Deve essere avvenuto un corto circuito di cui non ci siamo accorti in tempo anche qui in Italia. Più o meno dopo la pandemia abbiamo cominciato a registrare un numero più elevato di episodi di violenza domestica (e non solo femminicidi) e di violenza tra i giovani in strada. Non è tanto l’aumento numerico quello che qui interessa quanto che il fenomeno mostra una incapacità dei singoli di risolvere i conflitti in un modo civile attraverso il confronto e non lo scontro.

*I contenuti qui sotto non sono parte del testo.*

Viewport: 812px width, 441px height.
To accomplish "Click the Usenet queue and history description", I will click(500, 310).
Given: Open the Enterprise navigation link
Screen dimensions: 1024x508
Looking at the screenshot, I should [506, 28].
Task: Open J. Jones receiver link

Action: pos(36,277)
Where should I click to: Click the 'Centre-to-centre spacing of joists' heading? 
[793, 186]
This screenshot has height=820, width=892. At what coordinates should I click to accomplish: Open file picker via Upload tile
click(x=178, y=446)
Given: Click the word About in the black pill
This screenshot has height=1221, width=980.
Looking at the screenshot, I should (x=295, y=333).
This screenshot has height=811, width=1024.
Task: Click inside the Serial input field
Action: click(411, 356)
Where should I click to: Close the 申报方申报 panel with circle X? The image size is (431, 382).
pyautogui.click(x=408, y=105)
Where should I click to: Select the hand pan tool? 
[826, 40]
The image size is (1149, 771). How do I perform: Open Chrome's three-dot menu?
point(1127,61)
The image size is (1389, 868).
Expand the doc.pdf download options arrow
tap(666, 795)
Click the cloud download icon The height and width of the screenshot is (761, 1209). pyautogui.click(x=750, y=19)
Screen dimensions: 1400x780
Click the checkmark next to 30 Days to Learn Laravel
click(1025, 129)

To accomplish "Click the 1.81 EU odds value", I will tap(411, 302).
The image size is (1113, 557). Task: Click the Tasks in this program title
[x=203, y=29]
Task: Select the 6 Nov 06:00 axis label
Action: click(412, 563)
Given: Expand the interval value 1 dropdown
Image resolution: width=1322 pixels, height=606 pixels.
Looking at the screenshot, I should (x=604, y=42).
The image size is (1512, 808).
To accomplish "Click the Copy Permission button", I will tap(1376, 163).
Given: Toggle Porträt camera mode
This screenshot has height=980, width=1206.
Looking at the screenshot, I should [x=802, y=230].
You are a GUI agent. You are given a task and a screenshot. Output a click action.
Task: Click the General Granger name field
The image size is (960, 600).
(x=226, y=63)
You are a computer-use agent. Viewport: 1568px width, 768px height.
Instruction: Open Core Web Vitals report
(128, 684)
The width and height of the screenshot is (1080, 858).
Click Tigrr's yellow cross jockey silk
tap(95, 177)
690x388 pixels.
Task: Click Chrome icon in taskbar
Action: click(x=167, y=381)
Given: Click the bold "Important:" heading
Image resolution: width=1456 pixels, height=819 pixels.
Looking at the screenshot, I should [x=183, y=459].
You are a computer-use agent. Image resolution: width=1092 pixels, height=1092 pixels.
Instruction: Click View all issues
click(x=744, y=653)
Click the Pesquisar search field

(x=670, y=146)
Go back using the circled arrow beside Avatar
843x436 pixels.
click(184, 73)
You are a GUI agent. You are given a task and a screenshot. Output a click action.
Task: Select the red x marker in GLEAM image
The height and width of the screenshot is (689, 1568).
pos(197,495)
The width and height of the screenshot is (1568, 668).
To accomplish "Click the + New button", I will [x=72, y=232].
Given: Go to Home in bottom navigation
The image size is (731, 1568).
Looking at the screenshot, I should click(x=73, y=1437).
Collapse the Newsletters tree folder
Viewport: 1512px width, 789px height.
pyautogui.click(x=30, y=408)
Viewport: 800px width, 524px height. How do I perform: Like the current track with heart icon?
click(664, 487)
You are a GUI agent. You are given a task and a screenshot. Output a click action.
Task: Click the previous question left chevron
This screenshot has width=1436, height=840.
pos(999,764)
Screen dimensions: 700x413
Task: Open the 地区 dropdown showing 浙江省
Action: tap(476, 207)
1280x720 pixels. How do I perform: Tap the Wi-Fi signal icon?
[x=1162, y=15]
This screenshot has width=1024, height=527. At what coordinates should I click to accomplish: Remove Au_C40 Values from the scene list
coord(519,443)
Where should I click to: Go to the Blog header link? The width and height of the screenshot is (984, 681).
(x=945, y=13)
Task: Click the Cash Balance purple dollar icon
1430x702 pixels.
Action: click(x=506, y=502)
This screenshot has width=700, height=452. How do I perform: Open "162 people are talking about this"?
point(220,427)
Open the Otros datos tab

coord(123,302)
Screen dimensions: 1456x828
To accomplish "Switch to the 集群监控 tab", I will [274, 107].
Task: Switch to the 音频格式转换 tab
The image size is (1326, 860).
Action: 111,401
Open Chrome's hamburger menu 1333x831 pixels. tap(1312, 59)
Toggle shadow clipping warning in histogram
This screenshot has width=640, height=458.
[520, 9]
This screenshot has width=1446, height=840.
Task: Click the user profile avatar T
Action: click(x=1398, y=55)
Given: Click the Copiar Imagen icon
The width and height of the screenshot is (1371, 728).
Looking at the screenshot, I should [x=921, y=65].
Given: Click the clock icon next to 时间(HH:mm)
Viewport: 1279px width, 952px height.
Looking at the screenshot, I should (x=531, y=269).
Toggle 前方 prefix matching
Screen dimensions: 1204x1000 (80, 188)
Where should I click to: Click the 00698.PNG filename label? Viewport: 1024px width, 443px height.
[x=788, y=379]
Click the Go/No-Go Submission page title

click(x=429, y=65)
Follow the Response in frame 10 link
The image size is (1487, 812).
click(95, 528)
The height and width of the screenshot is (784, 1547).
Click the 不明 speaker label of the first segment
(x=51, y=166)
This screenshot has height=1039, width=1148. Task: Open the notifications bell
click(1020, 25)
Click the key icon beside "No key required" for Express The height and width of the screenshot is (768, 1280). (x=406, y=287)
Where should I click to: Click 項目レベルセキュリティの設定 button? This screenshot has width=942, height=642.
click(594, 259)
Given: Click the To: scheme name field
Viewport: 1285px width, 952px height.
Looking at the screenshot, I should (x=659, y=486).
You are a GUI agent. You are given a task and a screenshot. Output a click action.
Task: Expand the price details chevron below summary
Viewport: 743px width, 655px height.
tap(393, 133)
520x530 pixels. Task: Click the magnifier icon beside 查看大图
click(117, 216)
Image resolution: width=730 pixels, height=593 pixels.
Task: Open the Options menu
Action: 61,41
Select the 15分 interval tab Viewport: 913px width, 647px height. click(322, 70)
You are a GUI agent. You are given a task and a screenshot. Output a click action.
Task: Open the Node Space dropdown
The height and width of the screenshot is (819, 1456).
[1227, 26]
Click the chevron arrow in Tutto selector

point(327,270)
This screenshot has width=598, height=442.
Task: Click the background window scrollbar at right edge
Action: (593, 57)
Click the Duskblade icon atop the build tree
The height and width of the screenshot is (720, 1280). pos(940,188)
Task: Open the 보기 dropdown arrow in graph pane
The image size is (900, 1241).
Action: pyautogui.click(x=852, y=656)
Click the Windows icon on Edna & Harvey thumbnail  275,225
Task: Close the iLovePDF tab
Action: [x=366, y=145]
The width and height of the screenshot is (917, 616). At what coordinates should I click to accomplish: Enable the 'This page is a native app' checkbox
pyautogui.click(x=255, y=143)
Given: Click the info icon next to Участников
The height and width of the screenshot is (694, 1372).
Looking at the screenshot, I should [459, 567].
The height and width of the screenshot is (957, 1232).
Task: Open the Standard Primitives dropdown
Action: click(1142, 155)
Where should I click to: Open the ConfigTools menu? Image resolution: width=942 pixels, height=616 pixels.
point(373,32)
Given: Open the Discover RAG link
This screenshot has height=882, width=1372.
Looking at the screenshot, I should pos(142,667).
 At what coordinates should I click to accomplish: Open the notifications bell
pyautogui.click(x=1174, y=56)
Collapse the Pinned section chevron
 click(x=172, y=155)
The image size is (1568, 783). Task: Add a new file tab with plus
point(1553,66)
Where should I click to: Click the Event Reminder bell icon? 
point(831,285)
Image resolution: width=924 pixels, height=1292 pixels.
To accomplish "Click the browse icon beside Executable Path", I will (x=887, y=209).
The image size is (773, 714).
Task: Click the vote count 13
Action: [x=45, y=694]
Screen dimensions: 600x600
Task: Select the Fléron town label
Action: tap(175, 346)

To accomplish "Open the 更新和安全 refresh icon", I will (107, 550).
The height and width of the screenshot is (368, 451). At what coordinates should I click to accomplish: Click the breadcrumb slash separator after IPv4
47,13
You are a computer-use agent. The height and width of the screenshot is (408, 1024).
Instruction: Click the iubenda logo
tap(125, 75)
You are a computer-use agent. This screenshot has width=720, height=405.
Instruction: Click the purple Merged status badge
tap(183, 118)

Poiché da decenni abbiamo abbandonato nella formazione dei giovani come anche nella società stessa la conoscenza dell’educazione civica che insegna ai cittadini di ogni età le regole di comportamento con gli altri e le funzioni delle Istituzioni che compongono lo Stato, la Nazione e l’essere Popolo con il rispetto della propria storia e della propria cultura. Se tutto questo bagaglio di conoscenze civili viene lasciato a terra, dopo pochi decenni l’atteggiamento prevalente non può che essere quello della prevaricazione e della sopraffazione dell’altro attraverso la violenza. Violenza che si traduce spesso nel tentativo di eliminazione fisica dell’avversario poiché si reputa che solo in questo modo si abbia soddisfazione delle proprie ragioni e della propria rabbia repressa. E’ una mancanza di strumenti cognitivi a disposizione dei singoli e della collettività, incapace quest’ultima di dare segnali di riprovazione significativi in grado di contenere il fenomeno e di determinare il cambio divenuto necessario. Assistiamo invece alla notizia di cronaca ma poi perdiamo il seguito dell’evento violento se non nella sua dimensione meramente processuale nei tribunali, senza mai interrogarci collettivamente sulla portata degli eventi.
Questi fenomeni però alimentano la paura collettiva che genera a sua volta (qui la spirale malefica) altra violenza e chiusura. La nostra società, la percezione di ognuno di noi è ora nella inevitabilità dell’evento vissuto ancora come la somma di episodi individuali o di gruppo e nell’adozione di misure di protezione dalla violenza tanto degli sconosciuti quanto dei vicini o dei familiari stessi. Paura e chiusura viaggiano insieme. Si unisce anche la recessione economica con l’effetto di minori risorse per le famiglie e gli individui e la miscela diventa “dinamite” sociale.
Mentre noi tutti non ci interroghiamo, la Chiesa parte con il Giubileo della speranza. Speranza che essendo una virtù teologale, insieme a fede e carità, spinge l’uomo credente nella fiducia nella salvezza. La speranza dice Papa Francesco “È la più umile delle tre virtù teologali, perché rimane nascosta”. La speranza è una virtù rischiosa, una virtù, come dice san Paolo, di un’ardente aspettativa verso la rivelazione del Figlio di Dio (Rm 8,19)”.
Tuttavia nel mondo occidentale fortemente secolarizzato questa speranza ha una serie di contraltari che cominciano dai detti popolari ( chi di speranza vive muore disperato – chi si pasce di speranza, muore di fame, ecc. ) che la indicano come una “illusione” buona per ingenui e creduloni , togliendola di fatto dagli strumenti di conoscenza ai quali ciascuno può attingere per risolvere molte delle difficoltà della vita.
Se non avessimo la speranza di una condizione migliore, fosse anche solo quella materiale, non metteremmo molte energie nel raggiungere obiettivi che ci sembrano irraggiungibili; se non avessimo speranza di fronte alle guerre non cercheremmo tutti i modi per raggiungere la pace, ecc. I molti esempi che vengono in mente contraddicono i detti popolari circa l’inutilità della speranza ma allo stesso tempo non offrono praticamente strumenti per la sua applicazione se non la volontà del singolo.
Ma nel secolo scorso si parlava ancora di “speranza di un Popolo” ed ora gli unici esempi che vengono in mente sono quelli dei popoli che sperano di fondare uno Stato autonomo nel territorio dove vivono e dove sono cresciute le loro tradizioni e la loro cultura: esempio per tutti gli Armeni e i Palestinesi.
Le “speranze” dei Popoli sottomessi naufragano contro gli interessi mondiali di pochi, poiché proprio in questo decennio è divenuto evidente che l’impostazione autoritaria degli Stati forti (economicamente e/o militarmente) condiziona la vita di tutte le altre Nazioni, che vedono svanire senza poter reagire la “loro speranza” di vita migliore e financo della libertà. E le società assorbono il colpo della speranza svanita con un aumento della violenza e della paura. Quando leggiamo i giornali nazionali e locali o ci avventuriamo in quelli internazionali, non possiamo non vedere quel “fil rouge” che lega violenza paura e speranza, dove ci sono le prime due la speranza non ha posto se non in pochi , quando la speranza è presente in molti, le prime due sono relegate a pochi. Riflettiamoci.